EXTRAIT DU DOCUMENT:
▼
Traduit et présenté partiellement par Memri "the middle east media research
institute"
Dépêche Spéciale n° 571 - Egypte
Le plus long mandat de
l’histoire de l’Egypte moderne
« Peut-être n’est-ce pas la bonne démarche à suivre que de demander au président Moubarak d’opérer des changements [dans son gouvernement], vu que l’on n’a pas affaire à l’échec du [Premier ministre égyptien] Atef Ubeid, de celui du gouvernement précédent ou du futur gouvernement. Le changement nécessaire doit commencer par le président Moubarak en personne. Le changement débute au sommet.
▲
CONSIGNES:
1/ D'après l'extrait sur l'Égypte, pourquoi demander au président Moubarak de changer son gouvernement ne serait-il peut-être pas la bonne démarche ? Répondez en une à trois phrases.
2/ Quel est le numéro de la dépêche spéciale présentée dans l'extrait sur l'Égypte ?
3/ Pour chacune des affirmations suivantes, indiquez si elle concorde avec l'extrait sur l'Égypte, puis citez les mots de l'extrait qui tranchent. (a) Le texte a été traduit par Memri. (b) Le changement doit commencer par le Premier ministre. (c) Le texte évoque le plus court mandat de l'histoire de l'Égypte moderne.

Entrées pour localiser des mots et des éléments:
▼
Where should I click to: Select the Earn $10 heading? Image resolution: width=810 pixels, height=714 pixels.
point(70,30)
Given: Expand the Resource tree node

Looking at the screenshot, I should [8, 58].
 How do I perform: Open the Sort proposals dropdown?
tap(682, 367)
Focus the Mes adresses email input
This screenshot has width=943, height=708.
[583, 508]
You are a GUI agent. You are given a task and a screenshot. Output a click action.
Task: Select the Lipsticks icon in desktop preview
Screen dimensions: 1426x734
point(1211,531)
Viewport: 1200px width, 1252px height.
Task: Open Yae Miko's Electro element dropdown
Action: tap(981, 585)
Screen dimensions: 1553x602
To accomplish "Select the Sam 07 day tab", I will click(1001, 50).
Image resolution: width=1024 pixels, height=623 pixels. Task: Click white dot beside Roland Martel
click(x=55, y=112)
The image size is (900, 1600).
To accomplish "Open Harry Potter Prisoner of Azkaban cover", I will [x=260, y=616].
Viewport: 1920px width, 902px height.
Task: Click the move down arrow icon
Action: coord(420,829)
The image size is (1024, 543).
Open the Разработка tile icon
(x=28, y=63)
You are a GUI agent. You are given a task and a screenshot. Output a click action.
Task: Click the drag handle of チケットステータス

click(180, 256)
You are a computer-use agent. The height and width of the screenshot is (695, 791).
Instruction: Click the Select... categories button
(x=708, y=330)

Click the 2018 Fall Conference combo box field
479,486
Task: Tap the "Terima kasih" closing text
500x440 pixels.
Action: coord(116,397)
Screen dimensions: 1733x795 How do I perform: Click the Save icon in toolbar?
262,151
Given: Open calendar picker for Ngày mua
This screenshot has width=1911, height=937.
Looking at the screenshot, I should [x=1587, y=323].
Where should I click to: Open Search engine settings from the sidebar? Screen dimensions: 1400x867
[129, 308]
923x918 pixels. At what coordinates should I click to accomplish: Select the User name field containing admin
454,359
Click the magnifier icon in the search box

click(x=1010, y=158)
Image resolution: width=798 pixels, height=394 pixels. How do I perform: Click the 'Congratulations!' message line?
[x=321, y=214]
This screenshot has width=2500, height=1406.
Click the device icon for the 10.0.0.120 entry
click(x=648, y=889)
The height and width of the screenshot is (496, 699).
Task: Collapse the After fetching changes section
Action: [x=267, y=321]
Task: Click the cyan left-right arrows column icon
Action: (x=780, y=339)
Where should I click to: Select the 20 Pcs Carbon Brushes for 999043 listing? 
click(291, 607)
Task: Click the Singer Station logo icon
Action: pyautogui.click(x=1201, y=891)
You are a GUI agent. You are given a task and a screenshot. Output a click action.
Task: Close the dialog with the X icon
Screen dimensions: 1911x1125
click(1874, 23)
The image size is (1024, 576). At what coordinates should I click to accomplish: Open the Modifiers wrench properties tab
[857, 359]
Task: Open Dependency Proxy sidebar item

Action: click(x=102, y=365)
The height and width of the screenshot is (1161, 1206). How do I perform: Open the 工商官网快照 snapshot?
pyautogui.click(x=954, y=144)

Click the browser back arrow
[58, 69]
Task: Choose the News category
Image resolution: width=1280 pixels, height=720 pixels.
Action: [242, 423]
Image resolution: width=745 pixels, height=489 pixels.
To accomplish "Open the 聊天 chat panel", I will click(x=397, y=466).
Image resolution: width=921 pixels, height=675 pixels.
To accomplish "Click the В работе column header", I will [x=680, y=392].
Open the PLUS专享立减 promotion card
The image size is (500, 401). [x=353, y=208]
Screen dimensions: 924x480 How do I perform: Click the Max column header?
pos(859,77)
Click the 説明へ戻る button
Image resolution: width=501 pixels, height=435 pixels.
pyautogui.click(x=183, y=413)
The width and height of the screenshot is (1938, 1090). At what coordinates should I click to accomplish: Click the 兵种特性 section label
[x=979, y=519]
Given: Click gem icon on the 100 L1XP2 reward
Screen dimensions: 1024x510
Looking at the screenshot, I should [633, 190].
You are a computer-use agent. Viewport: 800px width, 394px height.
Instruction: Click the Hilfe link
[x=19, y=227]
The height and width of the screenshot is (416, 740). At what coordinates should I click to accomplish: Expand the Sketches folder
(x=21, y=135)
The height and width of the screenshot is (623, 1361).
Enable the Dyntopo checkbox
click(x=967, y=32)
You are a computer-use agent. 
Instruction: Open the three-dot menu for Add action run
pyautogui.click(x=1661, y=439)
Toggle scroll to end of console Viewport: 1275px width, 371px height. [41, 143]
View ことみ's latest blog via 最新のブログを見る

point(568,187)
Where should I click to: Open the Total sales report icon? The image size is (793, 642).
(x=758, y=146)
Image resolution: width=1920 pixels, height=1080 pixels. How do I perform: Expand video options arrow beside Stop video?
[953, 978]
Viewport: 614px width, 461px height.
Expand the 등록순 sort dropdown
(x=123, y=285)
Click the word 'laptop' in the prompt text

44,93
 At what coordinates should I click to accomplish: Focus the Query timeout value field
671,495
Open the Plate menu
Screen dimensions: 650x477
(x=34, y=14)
▲
RÉPONSES PAR CONSIGNE:
1/ Selon l'extrait, on n'a pas affaire à l'échec du Premier ministre Atef Ubeid, ni à celui du gouvernement précédent ou du futur gouvernement. Le changement nécessaire doit donc commencer par le président Moubarak lui-même, car le changement débute au sommet.

2/ 571

3/
(a) Oui : « Traduit et présenté partiellement par Memri ».
(b) Non : « Le changement nécessaire doit commencer par le président Moubarak en personne. »
(c) Non : « Le plus long mandat de l’histoire de l’Egypte moderne ».